### Extract provided
►
7. The Second Trust was established on XXXXXXXXXX by Individual A, as settlor, and Individual B and Individual C, as trustees. It was settled with a gift of XXXXXXXXXX that it received from Individual A. The sole purpose of the Second Trust was to receive a distribution from the AE Trust after the death of Individual A. After the completion of the Proposed Transactions, the sole purpose of the Second Trust will be to receive a distribution from the New AE Trust after the death of Individual A.The primary beneficiaries of the Second Trust are XXXXXXXXXX of Individual A, being XXXXXXXXXX . The Second Trust has not yet been assigned a business number. It has an address at XXXXXXXXXX . Its tax returns will be filed at the XXXXXXXXXX Centre and its tax affairs will be administered by the XXXXXXXXXX Tax Services Office.
8. The Third Trust was established on XXXXXXXXXX by Individual A, as settlor, and Individual B and Individual C, as trustees. It was settled with a gift of XXXXXXXXXX that it received from Individual A. The sole purpose of the Third Trust was to receive a distribution from the AE Trust after the death of Individual C. After the completion of the Proposed Transactions, the sole purpose of the Third Trust will be to receive a distribution from the New AE Trust after the death of Individual A. The beneficiaries of the Third Trust are XXXXXXXXXX and the Foundation. The Third Trust has not yet been assigned a business number. It has an address at XXXXXXXXXX . Its tax returns will be filed at the XXXXXXXXXX Centre and its tax affairs will be administered by the XXXXXXXXXX Tax Services Office.
9. The AE Trust was established on XXXXXXXXXX by Individual A, as settlor, and Trustco, as trustee. It was settled with a gift of XXXXXXXXXX that it received from Individual A. The address of the AE Trust is XXXXXXXXXX . Its tax returns will be filed with the XXXXXXXXXX Centre and its tax affairs will be administered the XXXXXXXXXX Tax Services Office. The AE Trust is a personal trust and an alter ego trust for the purposes of the Act.
10. Trustco is a corporation governed by the BCA. Trustco is a resident of Canada for the purposes of the Act. Trustco has an office at XXXXXXXXXX . To date, the sole purpose of Trustco has been to serve as trustee of the AE Trust; it will serve as the trustee of the New AE Trust upon the completion of the transaction described in Paragraph 16. Individual A is the sole shareholder of Trustco. Trustco earns no income. Trustco files its tax returns with the XXXXXXXXXX Tax Centre and its tax affairs are administered by the XXXXXXXXXX Tax Services Office.
◄
### Assigned task
Copy the passage from the ruling excerpt that begins at the words "9. The AE Trust" and stops after "trust for the purposes of the Act.". The records below are separate from the ruling excerpt.

Stored data:
►
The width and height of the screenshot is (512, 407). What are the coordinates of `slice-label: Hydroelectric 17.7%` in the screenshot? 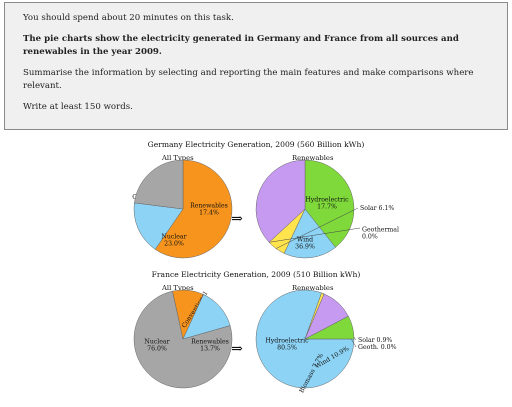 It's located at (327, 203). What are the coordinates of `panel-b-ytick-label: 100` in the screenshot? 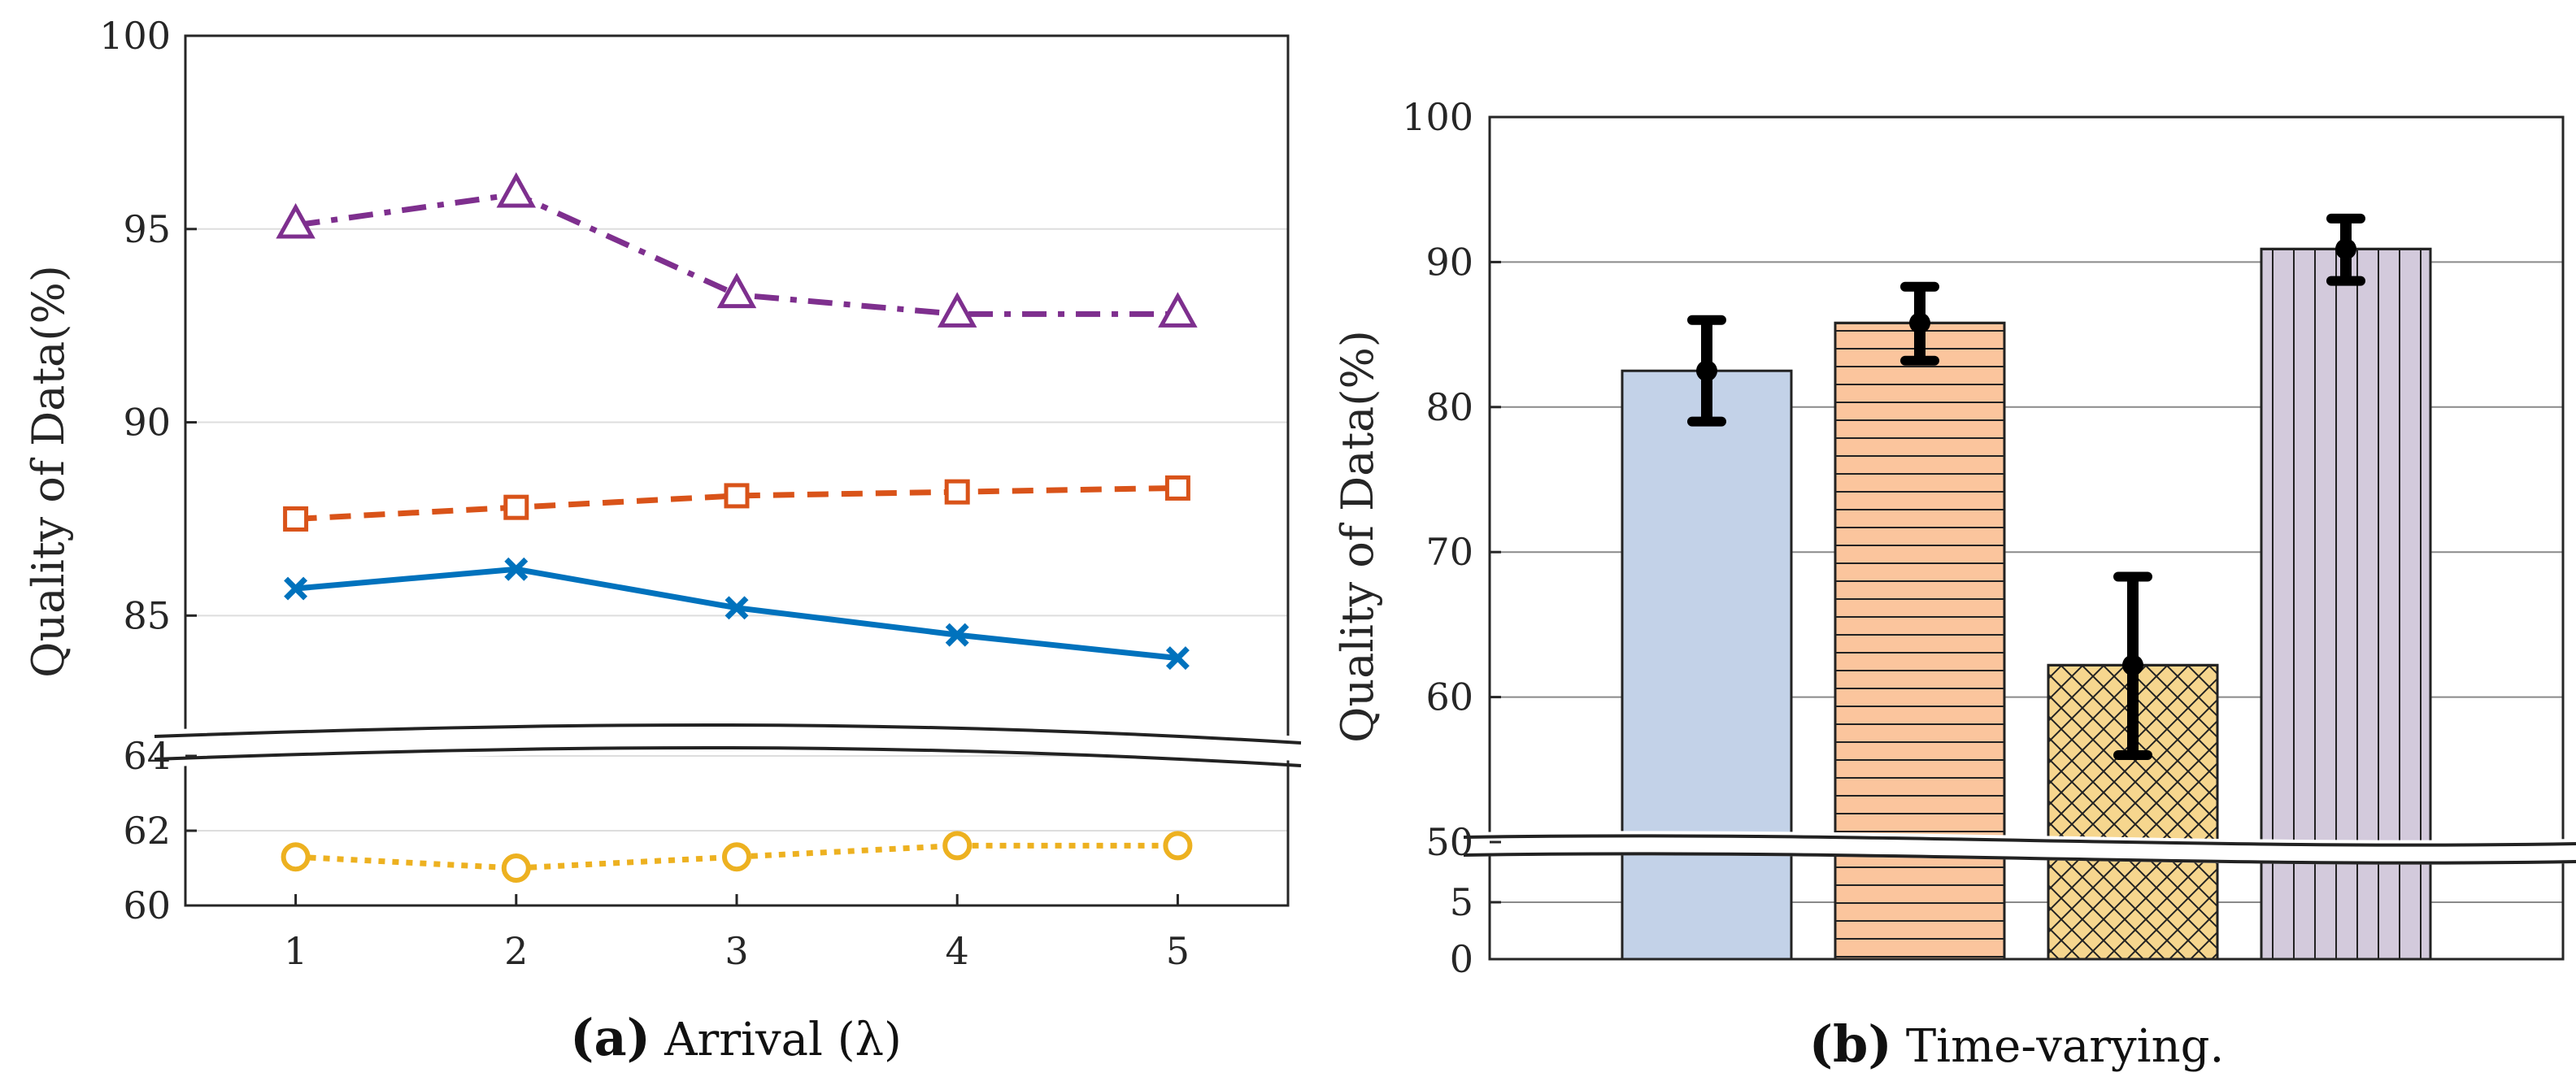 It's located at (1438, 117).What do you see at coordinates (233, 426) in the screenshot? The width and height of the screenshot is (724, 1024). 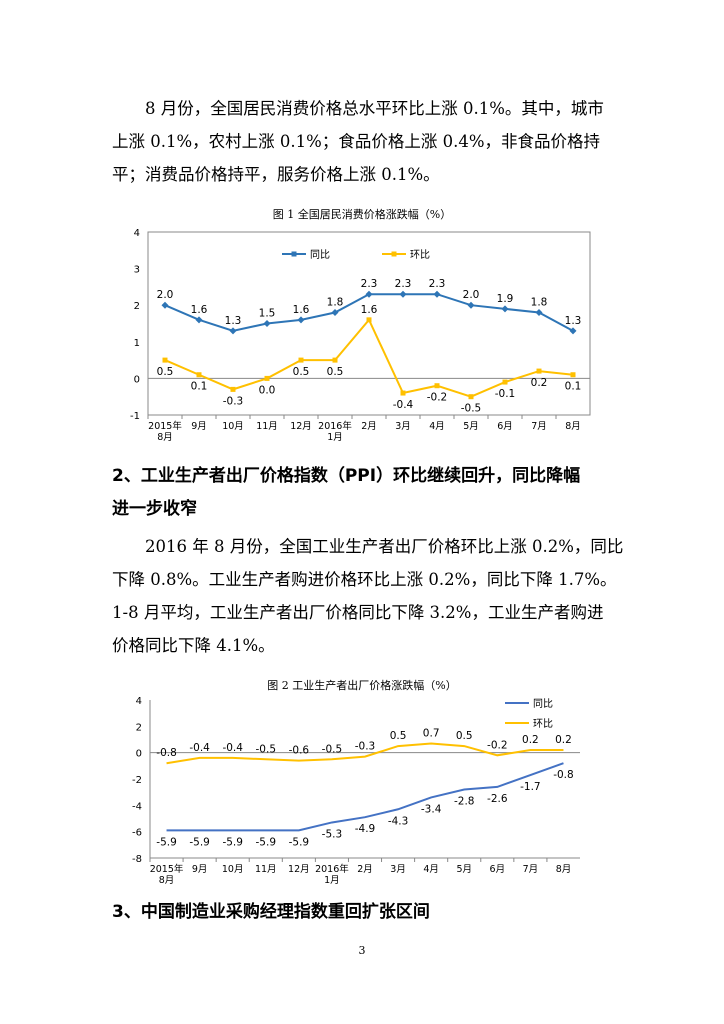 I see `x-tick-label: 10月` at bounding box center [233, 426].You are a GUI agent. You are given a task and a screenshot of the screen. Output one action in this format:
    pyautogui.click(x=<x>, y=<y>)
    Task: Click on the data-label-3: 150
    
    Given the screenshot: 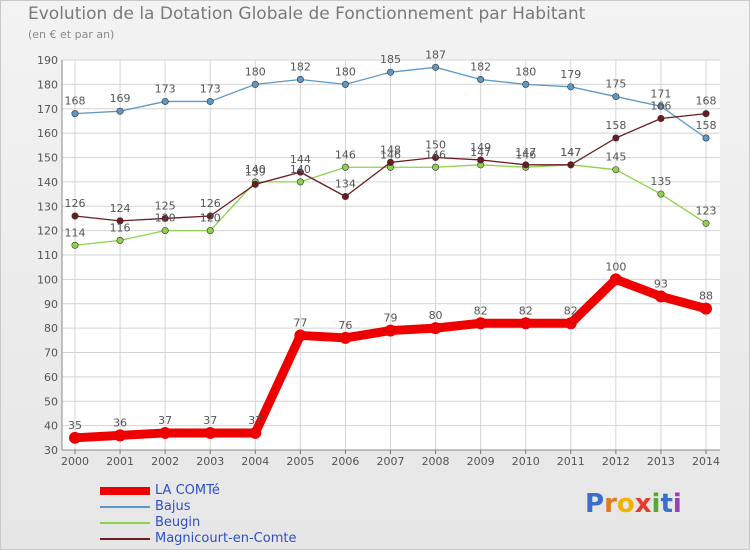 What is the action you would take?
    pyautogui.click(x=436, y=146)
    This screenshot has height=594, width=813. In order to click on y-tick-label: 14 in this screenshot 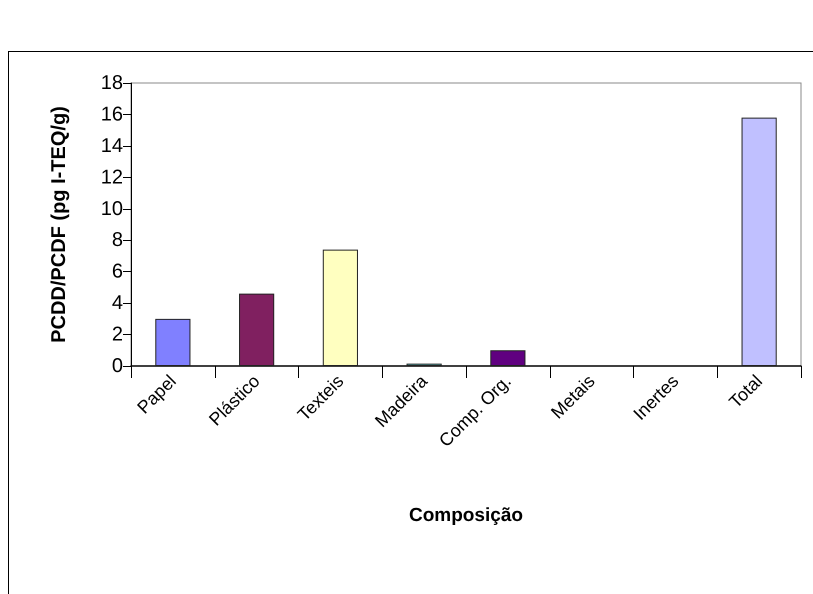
◄
### Result for this exercise
9. The AE Trust was established on XXXXXXXXXX by Individual A, as settlor, and Trustco, as trustee. It was settled with a gift of XXXXXXXXXX that it received from Individual A. The address of the AE Trust is XXXXXXXXXX . Its tax returns will be filed with the XXXXXXXXXX Centre and its tax affairs will be administered the XXXXXXXXXX Tax Services Office. The AE Trust is a personal trust and an alter ego trust for the purposes of the Act.